>>>

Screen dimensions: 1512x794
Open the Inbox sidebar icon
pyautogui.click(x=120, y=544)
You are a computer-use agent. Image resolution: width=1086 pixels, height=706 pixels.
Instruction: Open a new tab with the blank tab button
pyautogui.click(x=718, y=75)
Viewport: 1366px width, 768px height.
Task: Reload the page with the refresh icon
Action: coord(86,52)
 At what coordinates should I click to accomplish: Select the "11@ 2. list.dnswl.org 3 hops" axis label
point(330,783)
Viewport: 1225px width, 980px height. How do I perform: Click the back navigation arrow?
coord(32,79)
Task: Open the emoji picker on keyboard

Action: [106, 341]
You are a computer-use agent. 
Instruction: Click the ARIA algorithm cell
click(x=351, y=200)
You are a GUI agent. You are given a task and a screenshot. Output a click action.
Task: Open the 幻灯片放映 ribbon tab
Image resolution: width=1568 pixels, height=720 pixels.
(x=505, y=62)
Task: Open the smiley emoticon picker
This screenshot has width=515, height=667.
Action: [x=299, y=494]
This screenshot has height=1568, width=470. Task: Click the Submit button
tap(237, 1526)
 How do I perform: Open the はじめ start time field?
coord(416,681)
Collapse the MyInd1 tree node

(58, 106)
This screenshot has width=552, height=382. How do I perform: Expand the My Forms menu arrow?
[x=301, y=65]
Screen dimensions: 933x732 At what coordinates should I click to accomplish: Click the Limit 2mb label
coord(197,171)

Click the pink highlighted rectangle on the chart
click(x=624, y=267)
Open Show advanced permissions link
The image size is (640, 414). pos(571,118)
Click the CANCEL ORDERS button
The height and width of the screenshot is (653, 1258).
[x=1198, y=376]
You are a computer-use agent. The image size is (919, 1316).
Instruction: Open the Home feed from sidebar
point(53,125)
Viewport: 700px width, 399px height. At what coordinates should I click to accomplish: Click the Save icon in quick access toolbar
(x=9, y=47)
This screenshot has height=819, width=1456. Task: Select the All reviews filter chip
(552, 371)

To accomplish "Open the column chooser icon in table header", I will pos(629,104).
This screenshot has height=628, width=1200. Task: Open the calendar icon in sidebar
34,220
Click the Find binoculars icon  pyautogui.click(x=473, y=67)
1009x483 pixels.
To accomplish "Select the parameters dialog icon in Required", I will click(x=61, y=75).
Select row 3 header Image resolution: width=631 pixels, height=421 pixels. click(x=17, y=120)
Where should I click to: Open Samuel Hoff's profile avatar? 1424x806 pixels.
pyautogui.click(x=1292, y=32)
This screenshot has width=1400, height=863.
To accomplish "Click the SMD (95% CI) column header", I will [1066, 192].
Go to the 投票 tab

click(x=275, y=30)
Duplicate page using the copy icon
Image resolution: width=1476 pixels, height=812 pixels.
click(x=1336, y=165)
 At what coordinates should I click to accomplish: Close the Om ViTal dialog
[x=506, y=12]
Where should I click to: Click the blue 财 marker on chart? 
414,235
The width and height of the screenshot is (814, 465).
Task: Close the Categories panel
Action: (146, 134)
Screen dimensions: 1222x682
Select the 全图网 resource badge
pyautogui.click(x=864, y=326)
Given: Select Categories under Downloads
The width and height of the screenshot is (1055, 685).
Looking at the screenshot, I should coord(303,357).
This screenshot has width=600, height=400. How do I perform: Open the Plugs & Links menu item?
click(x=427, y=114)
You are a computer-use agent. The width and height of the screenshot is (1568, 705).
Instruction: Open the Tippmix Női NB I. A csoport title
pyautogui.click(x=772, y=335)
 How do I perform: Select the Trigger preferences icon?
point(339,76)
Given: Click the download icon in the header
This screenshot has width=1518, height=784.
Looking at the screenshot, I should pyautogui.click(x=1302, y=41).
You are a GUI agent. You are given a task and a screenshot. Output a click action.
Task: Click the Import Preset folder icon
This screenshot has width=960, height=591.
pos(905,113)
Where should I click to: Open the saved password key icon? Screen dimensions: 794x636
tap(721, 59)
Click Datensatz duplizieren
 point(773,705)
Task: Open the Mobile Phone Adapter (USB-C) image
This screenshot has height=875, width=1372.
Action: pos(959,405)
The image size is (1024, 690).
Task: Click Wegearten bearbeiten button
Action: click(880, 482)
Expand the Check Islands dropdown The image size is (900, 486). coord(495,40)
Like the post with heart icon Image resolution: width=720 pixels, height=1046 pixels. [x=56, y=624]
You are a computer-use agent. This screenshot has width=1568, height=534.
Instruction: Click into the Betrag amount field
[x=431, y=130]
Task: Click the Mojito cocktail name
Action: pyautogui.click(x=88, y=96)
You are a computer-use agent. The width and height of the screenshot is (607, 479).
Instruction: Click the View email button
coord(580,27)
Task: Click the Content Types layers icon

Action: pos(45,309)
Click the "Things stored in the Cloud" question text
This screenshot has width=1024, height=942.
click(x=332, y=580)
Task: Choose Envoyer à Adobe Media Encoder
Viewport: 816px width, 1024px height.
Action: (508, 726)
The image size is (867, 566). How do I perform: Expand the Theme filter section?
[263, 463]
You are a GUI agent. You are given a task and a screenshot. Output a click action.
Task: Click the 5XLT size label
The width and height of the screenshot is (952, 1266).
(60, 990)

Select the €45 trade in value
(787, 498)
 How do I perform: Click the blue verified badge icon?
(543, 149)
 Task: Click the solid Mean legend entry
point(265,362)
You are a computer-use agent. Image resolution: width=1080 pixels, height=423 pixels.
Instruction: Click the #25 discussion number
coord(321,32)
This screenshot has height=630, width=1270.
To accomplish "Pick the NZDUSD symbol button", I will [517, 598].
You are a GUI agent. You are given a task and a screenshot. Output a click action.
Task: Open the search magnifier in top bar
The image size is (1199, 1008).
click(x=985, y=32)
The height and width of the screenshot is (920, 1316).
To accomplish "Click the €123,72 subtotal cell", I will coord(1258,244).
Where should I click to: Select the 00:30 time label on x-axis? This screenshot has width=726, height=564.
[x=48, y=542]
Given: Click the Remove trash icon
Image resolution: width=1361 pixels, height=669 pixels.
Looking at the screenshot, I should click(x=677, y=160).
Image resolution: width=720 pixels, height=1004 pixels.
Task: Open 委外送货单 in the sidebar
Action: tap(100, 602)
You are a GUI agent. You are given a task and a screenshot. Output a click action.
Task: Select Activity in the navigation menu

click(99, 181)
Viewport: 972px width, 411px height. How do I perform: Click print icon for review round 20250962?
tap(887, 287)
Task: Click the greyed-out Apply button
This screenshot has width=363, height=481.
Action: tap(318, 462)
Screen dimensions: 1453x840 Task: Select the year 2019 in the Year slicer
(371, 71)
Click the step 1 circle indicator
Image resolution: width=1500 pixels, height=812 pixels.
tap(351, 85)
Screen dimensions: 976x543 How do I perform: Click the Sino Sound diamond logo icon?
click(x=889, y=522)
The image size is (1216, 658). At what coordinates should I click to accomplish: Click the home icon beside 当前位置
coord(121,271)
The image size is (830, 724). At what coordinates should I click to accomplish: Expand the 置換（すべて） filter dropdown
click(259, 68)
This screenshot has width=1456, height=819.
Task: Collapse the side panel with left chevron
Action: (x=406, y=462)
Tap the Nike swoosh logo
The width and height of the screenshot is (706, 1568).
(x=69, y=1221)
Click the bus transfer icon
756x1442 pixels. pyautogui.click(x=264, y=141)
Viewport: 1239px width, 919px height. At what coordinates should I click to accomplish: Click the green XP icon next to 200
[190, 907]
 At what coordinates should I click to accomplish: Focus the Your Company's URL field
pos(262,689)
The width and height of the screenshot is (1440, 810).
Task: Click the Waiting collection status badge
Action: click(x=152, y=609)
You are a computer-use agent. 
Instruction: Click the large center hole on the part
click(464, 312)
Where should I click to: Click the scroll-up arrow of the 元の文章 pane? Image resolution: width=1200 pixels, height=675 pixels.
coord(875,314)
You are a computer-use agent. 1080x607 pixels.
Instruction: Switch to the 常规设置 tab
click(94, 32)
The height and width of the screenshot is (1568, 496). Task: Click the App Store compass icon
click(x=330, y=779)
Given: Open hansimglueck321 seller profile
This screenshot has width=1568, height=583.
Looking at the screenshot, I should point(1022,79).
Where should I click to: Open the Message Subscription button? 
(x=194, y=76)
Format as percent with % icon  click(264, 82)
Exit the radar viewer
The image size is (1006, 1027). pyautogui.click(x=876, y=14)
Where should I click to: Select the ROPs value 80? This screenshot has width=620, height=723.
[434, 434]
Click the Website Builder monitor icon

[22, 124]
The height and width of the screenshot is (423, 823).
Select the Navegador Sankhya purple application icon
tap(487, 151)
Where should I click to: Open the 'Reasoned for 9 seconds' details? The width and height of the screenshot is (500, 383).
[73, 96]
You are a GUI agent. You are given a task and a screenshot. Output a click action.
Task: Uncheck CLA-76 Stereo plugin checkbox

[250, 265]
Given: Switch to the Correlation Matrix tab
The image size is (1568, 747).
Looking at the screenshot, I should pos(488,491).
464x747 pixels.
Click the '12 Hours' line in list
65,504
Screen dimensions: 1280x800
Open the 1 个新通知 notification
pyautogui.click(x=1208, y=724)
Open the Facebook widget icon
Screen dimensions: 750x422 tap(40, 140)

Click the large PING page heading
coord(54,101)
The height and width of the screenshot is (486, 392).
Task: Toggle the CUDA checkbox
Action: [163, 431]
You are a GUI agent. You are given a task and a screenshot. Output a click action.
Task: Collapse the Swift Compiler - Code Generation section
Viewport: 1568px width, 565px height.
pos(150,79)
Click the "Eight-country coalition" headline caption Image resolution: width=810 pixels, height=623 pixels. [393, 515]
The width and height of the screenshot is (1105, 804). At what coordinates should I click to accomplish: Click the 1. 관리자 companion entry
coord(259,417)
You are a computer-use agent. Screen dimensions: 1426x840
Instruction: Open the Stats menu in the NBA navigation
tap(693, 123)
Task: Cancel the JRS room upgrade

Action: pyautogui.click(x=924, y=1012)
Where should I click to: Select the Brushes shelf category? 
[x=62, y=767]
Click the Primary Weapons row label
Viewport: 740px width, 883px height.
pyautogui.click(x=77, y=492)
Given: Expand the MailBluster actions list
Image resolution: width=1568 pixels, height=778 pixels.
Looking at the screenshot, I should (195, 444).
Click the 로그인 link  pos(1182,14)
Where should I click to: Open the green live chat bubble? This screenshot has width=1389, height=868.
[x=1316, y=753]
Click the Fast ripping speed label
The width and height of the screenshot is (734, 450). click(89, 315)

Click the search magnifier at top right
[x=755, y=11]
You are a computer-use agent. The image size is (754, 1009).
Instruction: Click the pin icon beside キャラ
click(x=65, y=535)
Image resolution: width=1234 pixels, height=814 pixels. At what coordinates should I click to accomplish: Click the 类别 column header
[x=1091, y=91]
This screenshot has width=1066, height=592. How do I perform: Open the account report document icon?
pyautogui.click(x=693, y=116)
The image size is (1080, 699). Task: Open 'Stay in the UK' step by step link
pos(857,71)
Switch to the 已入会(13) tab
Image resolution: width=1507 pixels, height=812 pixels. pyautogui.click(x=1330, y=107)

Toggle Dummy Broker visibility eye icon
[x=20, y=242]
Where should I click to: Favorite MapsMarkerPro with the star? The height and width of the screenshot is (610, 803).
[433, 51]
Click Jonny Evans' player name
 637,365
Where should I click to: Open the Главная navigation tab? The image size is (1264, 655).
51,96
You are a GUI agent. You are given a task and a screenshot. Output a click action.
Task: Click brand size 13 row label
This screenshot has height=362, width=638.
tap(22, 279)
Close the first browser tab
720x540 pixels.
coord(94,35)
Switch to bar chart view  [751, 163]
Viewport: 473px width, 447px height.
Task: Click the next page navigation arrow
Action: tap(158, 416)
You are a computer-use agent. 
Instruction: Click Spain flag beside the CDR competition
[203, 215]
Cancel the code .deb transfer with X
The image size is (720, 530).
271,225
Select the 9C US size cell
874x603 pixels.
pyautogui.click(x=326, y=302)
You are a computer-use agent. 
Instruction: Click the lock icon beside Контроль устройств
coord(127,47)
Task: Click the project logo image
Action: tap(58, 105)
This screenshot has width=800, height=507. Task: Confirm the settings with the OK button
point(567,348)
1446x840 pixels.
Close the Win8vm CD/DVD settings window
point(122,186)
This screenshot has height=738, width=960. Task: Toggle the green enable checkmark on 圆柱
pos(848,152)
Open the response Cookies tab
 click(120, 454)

<<<

* Problem statement:
Return the records word for word, starting at the line that contains "Where should I click to: Open the Message" and ending at the line that contains "Action: [163, 431]".

* Written solution:
Where should I click to: Open the Message Subscription button? 
(x=194, y=76)
Format as percent with % icon  click(264, 82)
Exit the radar viewer
The image size is (1006, 1027). pyautogui.click(x=876, y=14)
Where should I click to: Select the ROPs value 80? This screenshot has width=620, height=723.
[434, 434]
Click the Website Builder monitor icon

[22, 124]
The height and width of the screenshot is (423, 823).
Select the Navegador Sankhya purple application icon
tap(487, 151)
Where should I click to: Open the 'Reasoned for 9 seconds' details? The width and height of the screenshot is (500, 383).
[73, 96]
You are a GUI agent. You are given a task and a screenshot. Output a click action.
Task: Uncheck CLA-76 Stereo plugin checkbox

[250, 265]
Given: Switch to the Correlation Matrix tab
The image size is (1568, 747).
Looking at the screenshot, I should pos(488,491).
464x747 pixels.
Click the '12 Hours' line in list
65,504
Screen dimensions: 1280x800
Open the 1 个新通知 notification
pyautogui.click(x=1208, y=724)
Open the Facebook widget icon
Screen dimensions: 750x422 tap(40, 140)

Click the large PING page heading
coord(54,101)
The height and width of the screenshot is (486, 392).
Task: Toggle the CUDA checkbox
Action: [163, 431]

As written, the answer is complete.